Morale declined even further when it was decided that 500 volunteers would go home as a top priority to assist in the demobilisation process back in South Africa, their return home irrespective of their demobilisation category. In addition, all trading rights except those of the NAAFI were controlled by Egyptians; the men felt that they were being exploited by inflated prices charged by these traders. There was also unhappiness over the two cinemas, when men who had bought tickets frequently found that they were unable to get in due to a lack of space.

===Trouble===
A protest meeting was held on 20 August where a crowd of 1,500 men was addressed by various individuals. As the size of the crowd increased, the meeting became violent. The usually disciplined soldiers became a mob bent on trashing, looting and burning and their first objectives were the two Egyptian-owned cinemas which were set alight. The mob then split up and further Egyptian premises, blocks of shops, motor cars, bungalows and book stalls were set alight. They also set fire to one of their own messes and broke down and looted the NAAFI store.

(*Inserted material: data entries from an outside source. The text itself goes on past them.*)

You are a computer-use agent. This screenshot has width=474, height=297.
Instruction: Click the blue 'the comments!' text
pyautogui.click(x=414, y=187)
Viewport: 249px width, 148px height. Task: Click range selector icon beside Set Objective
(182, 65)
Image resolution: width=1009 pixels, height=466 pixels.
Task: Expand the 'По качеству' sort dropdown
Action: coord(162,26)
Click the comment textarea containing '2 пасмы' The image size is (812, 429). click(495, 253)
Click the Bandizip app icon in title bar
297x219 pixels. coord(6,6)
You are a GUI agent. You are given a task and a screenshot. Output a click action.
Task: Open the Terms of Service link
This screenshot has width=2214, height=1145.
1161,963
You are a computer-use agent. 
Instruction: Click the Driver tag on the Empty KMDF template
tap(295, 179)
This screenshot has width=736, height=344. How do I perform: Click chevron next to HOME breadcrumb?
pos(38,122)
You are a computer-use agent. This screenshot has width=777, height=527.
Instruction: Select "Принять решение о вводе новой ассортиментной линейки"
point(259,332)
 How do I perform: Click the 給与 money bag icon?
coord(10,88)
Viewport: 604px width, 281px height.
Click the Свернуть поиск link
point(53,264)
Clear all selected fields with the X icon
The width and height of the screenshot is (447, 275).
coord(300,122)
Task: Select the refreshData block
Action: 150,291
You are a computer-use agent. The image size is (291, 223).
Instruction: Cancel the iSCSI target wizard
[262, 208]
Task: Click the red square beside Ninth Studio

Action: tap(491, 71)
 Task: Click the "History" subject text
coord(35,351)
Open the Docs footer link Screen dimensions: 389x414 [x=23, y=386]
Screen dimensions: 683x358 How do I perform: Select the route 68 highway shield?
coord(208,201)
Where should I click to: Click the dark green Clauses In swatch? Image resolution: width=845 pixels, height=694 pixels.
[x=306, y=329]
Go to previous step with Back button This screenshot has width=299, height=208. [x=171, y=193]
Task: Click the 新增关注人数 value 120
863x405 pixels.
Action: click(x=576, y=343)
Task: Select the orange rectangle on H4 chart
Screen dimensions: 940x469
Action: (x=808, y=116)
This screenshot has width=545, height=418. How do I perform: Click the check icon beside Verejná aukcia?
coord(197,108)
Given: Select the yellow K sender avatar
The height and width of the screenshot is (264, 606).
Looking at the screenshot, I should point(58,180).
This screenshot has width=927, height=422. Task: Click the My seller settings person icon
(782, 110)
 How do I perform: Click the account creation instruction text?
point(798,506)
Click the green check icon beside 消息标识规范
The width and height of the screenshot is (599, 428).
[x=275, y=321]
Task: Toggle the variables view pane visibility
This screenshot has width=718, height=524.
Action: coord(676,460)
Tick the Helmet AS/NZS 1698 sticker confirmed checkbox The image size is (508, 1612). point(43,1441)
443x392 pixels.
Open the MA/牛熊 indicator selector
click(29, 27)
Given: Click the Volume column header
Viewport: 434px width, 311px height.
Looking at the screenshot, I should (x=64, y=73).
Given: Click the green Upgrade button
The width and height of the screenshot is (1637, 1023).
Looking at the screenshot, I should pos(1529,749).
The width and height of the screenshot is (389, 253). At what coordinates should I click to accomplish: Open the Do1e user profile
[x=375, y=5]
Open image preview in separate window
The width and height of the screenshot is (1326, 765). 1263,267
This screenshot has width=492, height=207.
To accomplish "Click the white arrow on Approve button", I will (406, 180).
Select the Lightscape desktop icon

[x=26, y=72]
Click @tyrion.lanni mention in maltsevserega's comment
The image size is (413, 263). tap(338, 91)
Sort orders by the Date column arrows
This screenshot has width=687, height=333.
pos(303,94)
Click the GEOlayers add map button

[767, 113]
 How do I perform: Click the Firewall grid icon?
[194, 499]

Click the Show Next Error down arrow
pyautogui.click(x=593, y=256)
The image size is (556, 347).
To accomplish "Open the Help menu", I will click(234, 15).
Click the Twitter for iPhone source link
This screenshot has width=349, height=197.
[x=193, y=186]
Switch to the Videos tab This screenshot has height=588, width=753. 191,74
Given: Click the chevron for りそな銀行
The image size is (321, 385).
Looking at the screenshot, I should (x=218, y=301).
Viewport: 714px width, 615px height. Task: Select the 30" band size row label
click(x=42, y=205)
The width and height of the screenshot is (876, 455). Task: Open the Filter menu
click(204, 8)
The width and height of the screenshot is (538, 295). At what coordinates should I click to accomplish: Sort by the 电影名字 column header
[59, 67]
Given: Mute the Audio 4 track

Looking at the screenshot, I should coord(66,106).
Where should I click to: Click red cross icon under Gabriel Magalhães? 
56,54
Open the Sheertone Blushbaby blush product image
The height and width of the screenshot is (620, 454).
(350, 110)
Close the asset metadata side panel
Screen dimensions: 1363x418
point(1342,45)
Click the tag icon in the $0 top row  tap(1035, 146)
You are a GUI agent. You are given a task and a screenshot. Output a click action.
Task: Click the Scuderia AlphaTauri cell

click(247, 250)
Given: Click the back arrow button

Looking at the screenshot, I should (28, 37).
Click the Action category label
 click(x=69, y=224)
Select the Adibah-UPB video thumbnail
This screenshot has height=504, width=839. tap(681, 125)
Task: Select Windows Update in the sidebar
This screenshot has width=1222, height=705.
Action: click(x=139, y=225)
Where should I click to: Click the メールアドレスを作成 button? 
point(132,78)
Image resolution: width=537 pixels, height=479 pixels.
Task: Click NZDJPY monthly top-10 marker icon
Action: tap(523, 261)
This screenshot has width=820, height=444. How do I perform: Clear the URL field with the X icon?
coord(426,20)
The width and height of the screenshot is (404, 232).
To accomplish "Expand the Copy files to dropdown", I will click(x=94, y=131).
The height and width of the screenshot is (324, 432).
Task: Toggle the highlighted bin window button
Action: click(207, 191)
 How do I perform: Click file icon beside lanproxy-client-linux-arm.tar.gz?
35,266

Major General Evered Poole of the 6th Armoured Division, flew in from Italy to address the troops, promising that immediate steps were to be taken to speed up the rate of repatriation. To tighten up on discipline and improve morale at Helwan, the housing of troops on a unit basis was instituted and a brigadier was appointed to command the depot. A public address system was installed to keep everybody in camp up to date on the latest news and free outdoor film shows were implemented.

On 26 August, the Director General Officer - Administration (DGQ-A Italy & Egypt), appointed a court of enquiry to investigate; their report detailed the frustration and despondency related to overcrowding which had been one major contributing factor, as had the failure of the airlift to repatriate the published number of troops per day. The first official statements on 24 and 31 May declared that the repatriation rate by air would be 500 a day.

From 1 July, this figure was amended to 300 a day. The average daily number of men repatriated during the first twenty days of July was only 108. The court assessed the total cost of the damage at £22,768,431. By 25 January 1946, 101,676 men had been ferried back to South Africa. The last aircraft left Egypt on 26 February 1946 including Major General Poole; it arrived in Durban on 2 March 1946.

There were reports that the South African Government suppressed the news of these events and that they were prohibited from being published in local press reports.